SEC Vacates Order Allowing Rattner to Work for Guggenheim

  • Agency voids March decree easing some finance-industry curbs
  • Rattner has said he is committed to his role at Willett

U.S. regulators have vacated a March order that allowed Steven Rattner to work on deals for the investment-banking unit at Guggenheim Partners.

The Securities and Exchange Commission announced the voiding of its earlier decision in an announcement late Friday on its website. Rattner, 63, has faced limits on his activities in the finance industry since a 2010 settlement with the SEC tied to allegations that his former firm paid kickbacks to win investments from a New York state pension fund.

Steve Rattner

Photographer: Chris Goodney/Bloomberg

Rattner withdrew an SEC application that was filed three years ago because he wasn’t going to use it, a spokesman said Saturday. The spokesman had said last month that Rattner anticipated remaining fully committed to his duties as chairman of Willett Advisors, which invests the personal assets and a family foundation tied to Michael Bloomberg. Bloomberg is the majority owner of Bloomberg News parent Bloomberg LP. 

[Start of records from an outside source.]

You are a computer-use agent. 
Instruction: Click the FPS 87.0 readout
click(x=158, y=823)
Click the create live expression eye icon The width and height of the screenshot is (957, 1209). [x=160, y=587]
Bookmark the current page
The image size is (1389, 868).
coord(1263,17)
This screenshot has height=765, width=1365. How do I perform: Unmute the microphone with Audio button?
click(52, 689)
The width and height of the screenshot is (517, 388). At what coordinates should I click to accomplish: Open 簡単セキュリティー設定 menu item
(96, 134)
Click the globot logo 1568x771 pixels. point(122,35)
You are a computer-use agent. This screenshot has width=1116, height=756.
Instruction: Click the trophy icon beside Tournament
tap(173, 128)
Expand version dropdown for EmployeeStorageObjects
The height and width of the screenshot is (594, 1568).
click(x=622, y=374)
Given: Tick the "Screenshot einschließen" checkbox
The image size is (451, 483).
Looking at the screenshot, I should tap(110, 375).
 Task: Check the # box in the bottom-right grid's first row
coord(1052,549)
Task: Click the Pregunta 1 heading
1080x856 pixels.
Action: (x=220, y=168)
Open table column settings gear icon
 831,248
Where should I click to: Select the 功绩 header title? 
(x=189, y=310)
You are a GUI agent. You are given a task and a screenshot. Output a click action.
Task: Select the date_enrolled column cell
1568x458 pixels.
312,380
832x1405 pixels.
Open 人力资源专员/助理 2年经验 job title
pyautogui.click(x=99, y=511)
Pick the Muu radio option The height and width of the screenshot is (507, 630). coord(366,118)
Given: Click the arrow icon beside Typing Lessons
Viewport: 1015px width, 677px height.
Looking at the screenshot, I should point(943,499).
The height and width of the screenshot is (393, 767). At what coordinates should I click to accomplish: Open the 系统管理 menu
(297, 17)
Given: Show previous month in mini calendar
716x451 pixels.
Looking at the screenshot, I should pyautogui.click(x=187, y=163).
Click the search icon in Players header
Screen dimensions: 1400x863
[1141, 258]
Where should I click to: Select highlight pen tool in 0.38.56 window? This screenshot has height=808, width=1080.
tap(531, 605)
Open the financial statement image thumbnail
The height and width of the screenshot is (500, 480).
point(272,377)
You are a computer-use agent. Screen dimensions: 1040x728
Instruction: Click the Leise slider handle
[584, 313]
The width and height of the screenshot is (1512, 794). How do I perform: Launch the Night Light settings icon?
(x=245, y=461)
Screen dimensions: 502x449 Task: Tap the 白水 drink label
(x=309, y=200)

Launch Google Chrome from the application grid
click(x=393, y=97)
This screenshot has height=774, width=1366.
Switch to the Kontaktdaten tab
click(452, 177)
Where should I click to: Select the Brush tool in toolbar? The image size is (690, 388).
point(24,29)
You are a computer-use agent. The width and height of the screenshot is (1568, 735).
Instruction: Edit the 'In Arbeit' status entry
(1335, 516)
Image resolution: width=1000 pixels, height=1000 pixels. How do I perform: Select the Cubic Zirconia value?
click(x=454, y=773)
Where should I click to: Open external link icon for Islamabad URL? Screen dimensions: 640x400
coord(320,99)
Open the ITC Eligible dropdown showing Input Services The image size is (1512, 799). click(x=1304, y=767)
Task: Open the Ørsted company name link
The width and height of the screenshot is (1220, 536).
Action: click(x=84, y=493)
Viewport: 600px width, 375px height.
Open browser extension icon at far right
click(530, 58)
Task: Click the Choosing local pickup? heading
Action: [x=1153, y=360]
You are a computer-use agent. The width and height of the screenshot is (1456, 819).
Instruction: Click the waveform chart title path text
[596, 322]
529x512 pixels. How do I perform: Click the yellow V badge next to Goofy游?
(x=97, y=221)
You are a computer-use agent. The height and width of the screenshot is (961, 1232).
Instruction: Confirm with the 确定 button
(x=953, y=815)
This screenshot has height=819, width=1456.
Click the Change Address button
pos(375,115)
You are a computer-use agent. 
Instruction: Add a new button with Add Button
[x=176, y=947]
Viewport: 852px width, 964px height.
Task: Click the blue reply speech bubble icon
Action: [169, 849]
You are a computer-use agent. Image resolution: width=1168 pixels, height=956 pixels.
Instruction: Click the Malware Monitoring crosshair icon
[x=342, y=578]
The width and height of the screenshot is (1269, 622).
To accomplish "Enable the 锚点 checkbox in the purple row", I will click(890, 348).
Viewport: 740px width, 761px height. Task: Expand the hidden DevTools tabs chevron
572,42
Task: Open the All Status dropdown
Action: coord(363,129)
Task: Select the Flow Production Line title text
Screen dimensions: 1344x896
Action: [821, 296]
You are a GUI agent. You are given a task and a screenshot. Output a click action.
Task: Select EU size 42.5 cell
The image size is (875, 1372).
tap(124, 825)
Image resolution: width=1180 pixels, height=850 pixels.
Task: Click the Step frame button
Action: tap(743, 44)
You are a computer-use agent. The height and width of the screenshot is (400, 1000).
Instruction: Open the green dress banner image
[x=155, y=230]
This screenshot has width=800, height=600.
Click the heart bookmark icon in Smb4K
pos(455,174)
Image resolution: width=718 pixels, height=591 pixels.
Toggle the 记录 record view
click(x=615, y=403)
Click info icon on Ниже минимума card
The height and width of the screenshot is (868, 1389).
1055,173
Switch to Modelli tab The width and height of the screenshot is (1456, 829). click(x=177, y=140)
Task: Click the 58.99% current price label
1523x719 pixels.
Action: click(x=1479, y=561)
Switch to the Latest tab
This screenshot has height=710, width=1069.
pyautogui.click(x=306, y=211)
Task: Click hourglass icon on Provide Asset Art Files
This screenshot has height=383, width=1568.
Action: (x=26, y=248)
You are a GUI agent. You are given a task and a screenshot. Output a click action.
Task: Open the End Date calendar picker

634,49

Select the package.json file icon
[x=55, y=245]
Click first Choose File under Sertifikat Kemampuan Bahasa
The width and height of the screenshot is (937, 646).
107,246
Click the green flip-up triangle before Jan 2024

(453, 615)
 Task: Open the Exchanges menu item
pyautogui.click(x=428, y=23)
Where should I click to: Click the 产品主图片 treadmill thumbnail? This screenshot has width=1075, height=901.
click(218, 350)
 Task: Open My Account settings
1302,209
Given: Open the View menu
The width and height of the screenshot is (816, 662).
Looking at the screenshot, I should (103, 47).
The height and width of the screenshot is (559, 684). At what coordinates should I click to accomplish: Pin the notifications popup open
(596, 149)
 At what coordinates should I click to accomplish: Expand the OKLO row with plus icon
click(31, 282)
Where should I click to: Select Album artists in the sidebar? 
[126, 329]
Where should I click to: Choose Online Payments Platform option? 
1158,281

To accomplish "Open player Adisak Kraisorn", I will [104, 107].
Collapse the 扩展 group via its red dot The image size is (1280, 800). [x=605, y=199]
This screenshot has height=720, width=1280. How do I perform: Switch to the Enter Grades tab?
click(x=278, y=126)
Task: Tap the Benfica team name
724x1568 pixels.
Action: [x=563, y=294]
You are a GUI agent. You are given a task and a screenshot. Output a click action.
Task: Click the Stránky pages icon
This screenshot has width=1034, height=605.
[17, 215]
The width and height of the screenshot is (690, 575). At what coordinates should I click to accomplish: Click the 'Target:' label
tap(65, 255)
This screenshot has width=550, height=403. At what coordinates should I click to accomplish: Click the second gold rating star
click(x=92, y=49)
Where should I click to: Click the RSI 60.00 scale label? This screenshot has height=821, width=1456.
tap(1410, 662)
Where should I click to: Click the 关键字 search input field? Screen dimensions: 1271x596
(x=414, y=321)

Rattner agreed almost six years ago to pay $6.2 million to resolve the SEC’s claims, without admitting or denying wrongdoing. Quadrangle Group, his former firm, was accused by the agency of securing $150 million of investments in 2005 and 2006 after he arranged for an affiliate to distribute the DVD of a low-budget film co-produced by the chief investment officer of the New York State Retirement Fund.